───── Supplied records ─────

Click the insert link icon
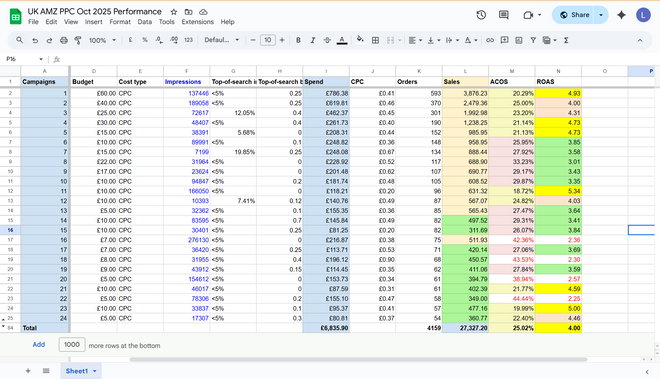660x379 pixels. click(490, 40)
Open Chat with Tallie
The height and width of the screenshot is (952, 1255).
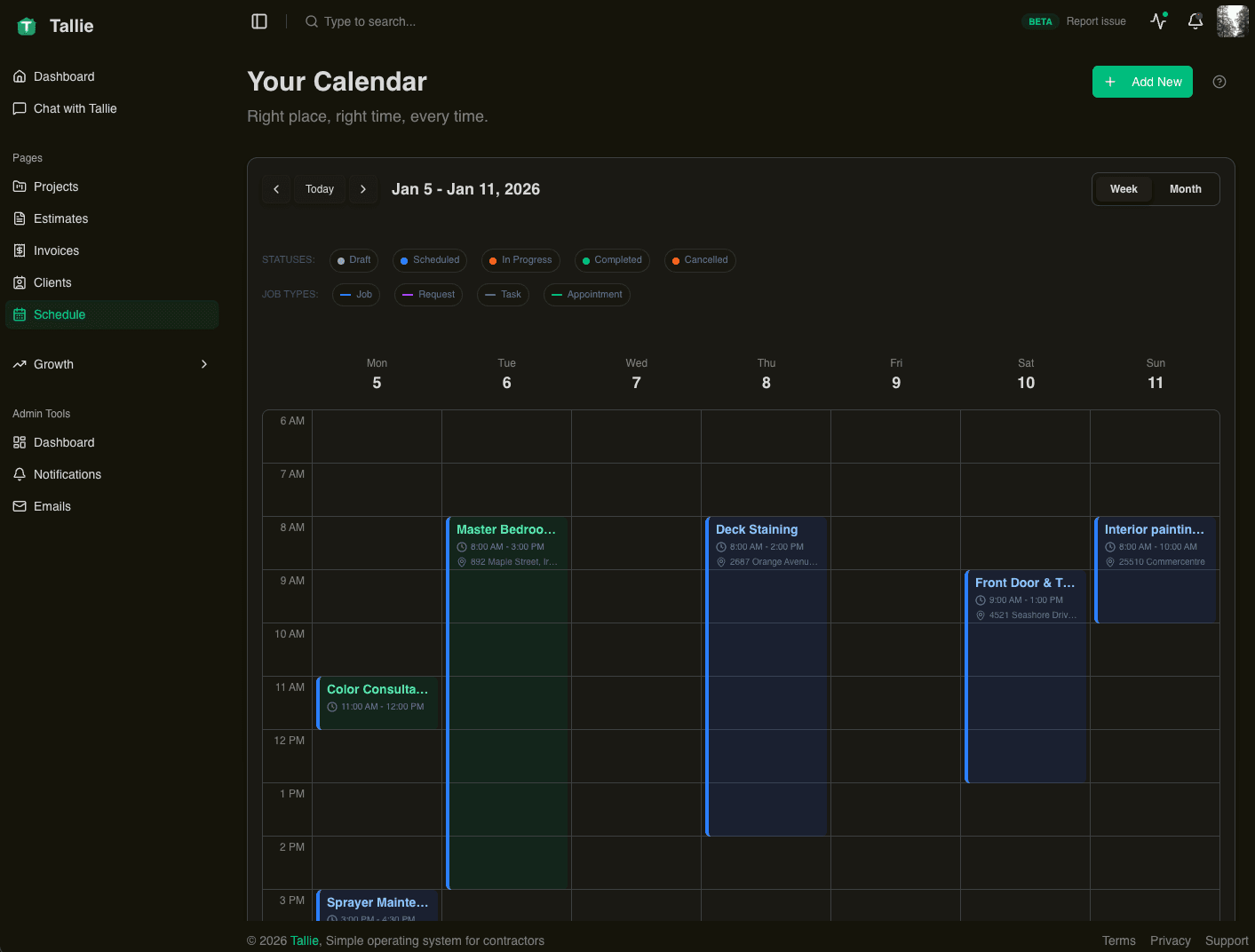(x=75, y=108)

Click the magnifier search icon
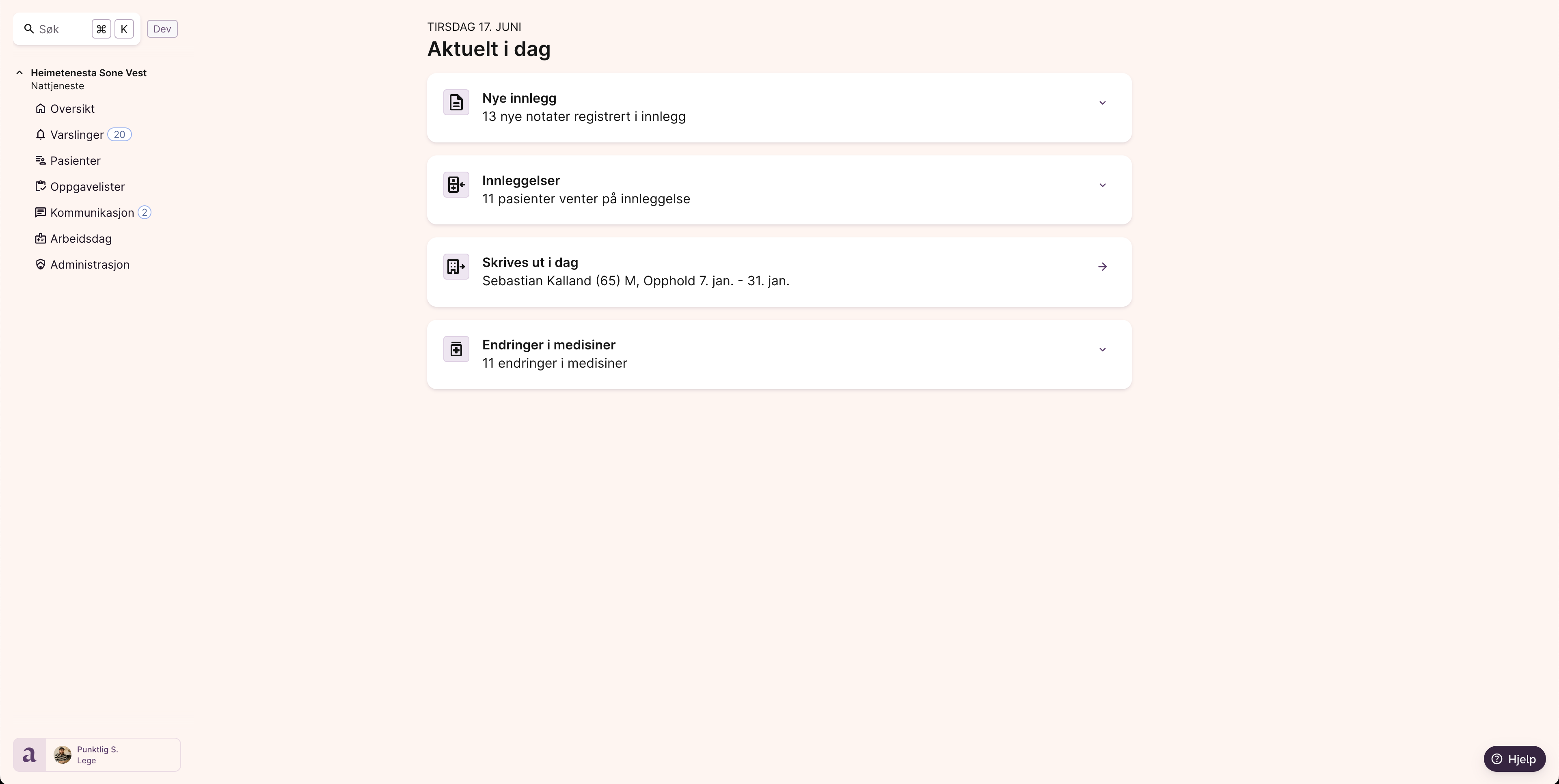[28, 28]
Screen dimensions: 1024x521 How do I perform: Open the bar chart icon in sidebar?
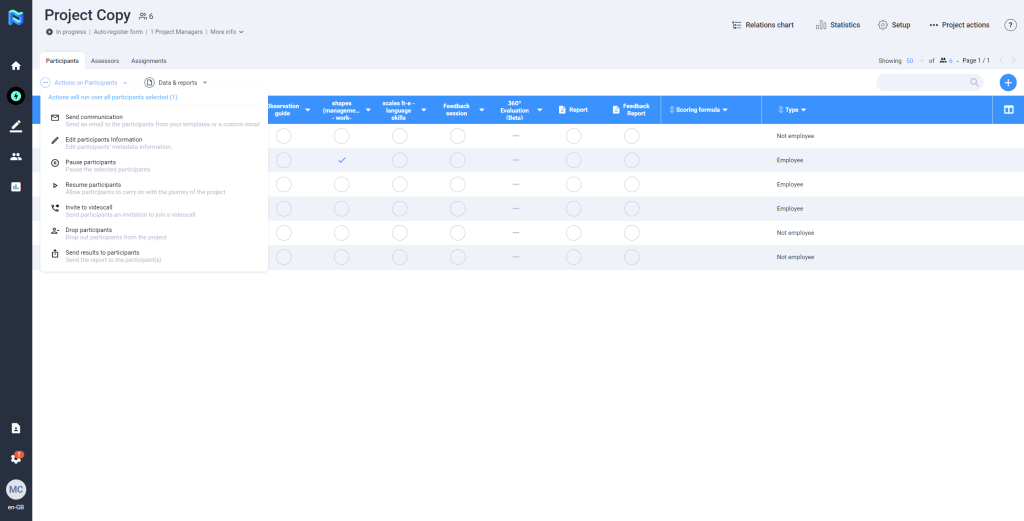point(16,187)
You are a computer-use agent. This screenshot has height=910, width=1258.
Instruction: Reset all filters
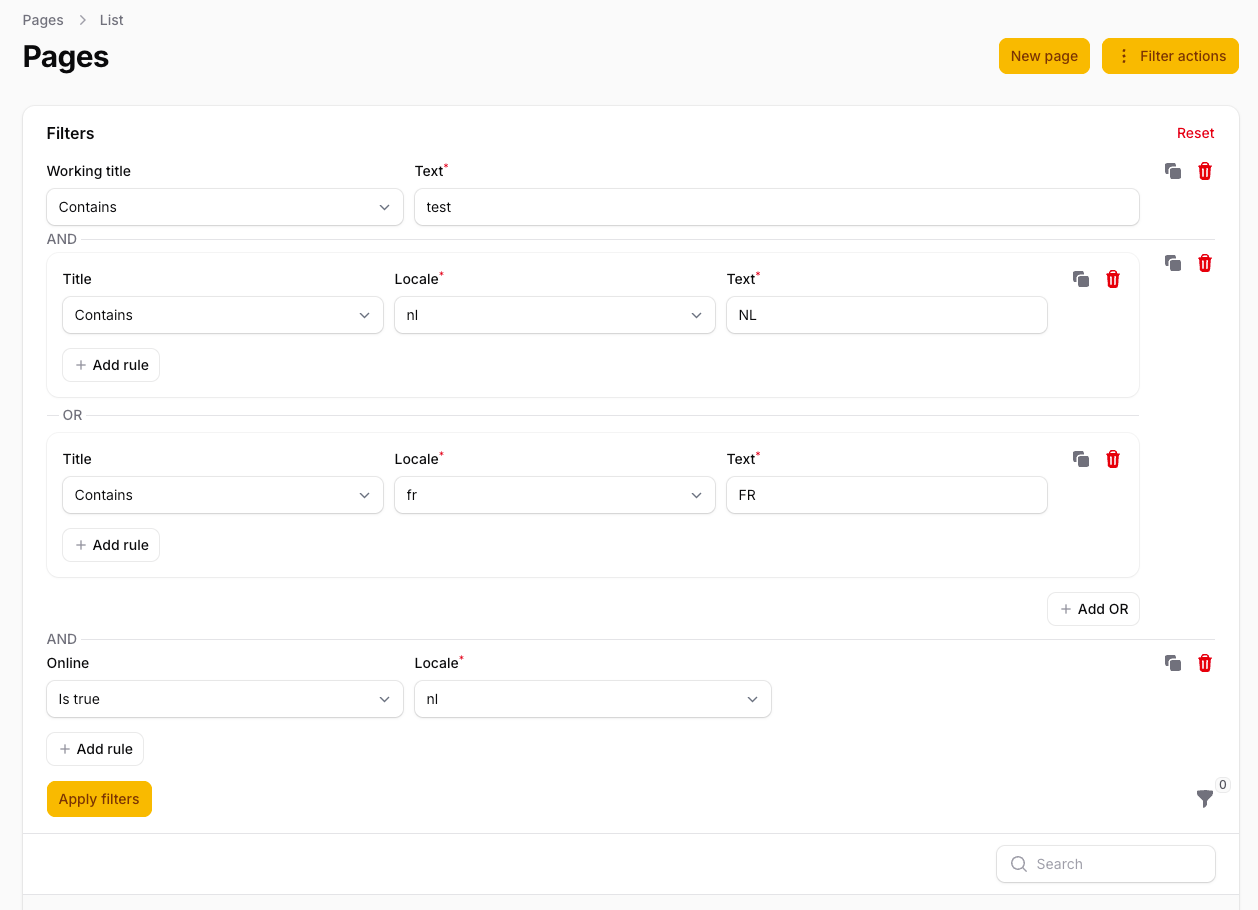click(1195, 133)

─────

◆ Exercise goal:
Please output every entry above exactly, without the pictures.

◆ Answer to this exercise:
Click the insert link icon
660x379 pixels. click(490, 40)
Open Chat with Tallie
The height and width of the screenshot is (952, 1255).
(x=75, y=108)

Click the magnifier search icon
[28, 28]
Screen dimensions: 1024x521 How do I perform: Open the bar chart icon in sidebar?
point(16,187)
You are a computer-use agent. This screenshot has height=910, width=1258.
Instruction: Reset all filters
click(1195, 133)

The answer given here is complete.